Bill Gates of Microsoft fame is not someone that you might expect to be a toilet or poo expert, but over the past seven years, the Bill & Melinda Gates Foundation has spent more than $200m on researching the field.
In the western market, we take toilets for granted, and the diseases associated with poor sanitation are not a major concern in the UK. In developed countries such as the UK, we largely rely on sewers and drainage to handle all our waste products. Our toilets flush away the waste and the dirty water into the sewer along with all the bacteria and parasites that reside in it. Our biggest problem with sanitation is the growing issue with blocked drains and sewers from solidified oil and other solid products which can cause this waste to backup and overflow.

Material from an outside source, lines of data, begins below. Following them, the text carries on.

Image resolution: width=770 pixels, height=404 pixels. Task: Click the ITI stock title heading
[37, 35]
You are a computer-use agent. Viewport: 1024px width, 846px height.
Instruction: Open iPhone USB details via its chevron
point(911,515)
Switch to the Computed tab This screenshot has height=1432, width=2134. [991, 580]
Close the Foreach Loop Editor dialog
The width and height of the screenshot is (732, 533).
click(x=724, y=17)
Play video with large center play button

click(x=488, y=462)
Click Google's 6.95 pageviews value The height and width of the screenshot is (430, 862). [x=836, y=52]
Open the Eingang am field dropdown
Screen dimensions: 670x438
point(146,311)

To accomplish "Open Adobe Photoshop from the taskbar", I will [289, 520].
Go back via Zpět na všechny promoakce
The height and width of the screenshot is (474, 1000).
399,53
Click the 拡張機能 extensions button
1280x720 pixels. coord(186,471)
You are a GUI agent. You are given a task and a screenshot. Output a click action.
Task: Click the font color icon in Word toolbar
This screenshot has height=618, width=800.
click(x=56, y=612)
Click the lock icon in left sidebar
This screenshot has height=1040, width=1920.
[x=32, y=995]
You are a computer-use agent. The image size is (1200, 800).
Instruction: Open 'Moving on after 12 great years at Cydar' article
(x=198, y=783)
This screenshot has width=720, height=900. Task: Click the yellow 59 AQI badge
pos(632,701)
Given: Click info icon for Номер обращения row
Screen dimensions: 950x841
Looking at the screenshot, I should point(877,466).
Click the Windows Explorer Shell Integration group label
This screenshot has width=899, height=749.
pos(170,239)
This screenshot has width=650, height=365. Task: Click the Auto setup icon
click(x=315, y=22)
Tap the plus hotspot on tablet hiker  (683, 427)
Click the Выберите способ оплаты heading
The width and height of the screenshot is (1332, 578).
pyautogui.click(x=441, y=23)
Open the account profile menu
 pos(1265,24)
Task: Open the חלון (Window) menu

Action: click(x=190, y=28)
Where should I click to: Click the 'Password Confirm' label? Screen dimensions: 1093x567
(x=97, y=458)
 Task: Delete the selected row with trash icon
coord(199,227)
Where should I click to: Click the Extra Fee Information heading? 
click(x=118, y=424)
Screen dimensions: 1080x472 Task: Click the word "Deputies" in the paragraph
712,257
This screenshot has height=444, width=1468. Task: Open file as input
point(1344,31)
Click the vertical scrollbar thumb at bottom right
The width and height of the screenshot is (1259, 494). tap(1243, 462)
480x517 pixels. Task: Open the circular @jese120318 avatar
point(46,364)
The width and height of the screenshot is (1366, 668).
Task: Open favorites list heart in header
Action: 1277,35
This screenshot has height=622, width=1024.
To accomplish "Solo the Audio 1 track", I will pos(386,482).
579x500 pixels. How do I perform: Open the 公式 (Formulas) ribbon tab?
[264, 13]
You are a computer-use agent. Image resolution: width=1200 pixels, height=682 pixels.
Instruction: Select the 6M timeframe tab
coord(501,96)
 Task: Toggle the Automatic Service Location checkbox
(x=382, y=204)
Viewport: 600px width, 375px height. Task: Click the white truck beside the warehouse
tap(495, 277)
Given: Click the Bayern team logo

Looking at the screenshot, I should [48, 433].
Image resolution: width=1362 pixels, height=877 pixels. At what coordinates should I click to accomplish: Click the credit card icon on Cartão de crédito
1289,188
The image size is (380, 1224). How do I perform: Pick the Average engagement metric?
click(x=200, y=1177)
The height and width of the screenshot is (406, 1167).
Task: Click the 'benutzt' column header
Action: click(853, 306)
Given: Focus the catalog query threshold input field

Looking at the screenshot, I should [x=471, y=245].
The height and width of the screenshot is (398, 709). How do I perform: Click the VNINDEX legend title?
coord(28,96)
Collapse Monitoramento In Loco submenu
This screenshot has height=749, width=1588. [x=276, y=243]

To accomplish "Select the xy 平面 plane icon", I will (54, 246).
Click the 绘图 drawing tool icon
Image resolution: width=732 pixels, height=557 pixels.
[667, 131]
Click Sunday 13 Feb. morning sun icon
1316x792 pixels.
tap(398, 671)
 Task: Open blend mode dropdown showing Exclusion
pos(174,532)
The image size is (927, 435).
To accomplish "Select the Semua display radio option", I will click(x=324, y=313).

Unfortunately, other countries are less fortunate, and currently, 2.3 billion people around the world still don’t have access to basic sanitation facilities. This represents nearly a third of the entire world’s population.
During a speech at the Reinvented Toilet Expo, Bill Gates shared the stage with a jar of poo, not something you would expect to see a man worth 95.6 billion USD do. This was an actual jar of poo and not a prop; it was there to point out the dangers of faeces when not disposed of in a sanitary manner. The jar could contain as many as 200 trillion rotavirus cells, 20 billion Shigella bacteria, and 100,000 parasitic worm eggs.
This can cause diseases like cholera, diarrhoea and dysentery which kill hundreds of thousands of people every year.
Bill and his wife want to solve this problem, and coming up with an affordable solution could be the largest thing to happen in sanitation for over 200 years.
The Bill & Melinda Gates Foundation has spent more than $200m developing a toilet solution that does not require sewers or electricity at all. The idea is to separate liquid and solid waste and remove harmful by-products in a low-cost manner with no infrastructure in place.
They currently have working prototypes but at the moment the cost per toilet is far too high to make these commercially viable for the 2.3 billion without adequate sanitation. His aim to lower the cost of these units by a factor of ten in the coming years.
The goals of the Reinvented Toilet Technology include:
- Removes germs from human waste and recovers valuable resources such as energy, clean water, and nutrients.
- Operates “off the grid” without connections to water, sewer, or electrical lines.
- Costs less than US$.05 cents per user per day.
- Promotes sustainable and financially profitable sanitation services and businesses that operate in poor, urban settings.
- Is a truly aspirational next-generation product that everyone will want to use—in developed as well as developing nations.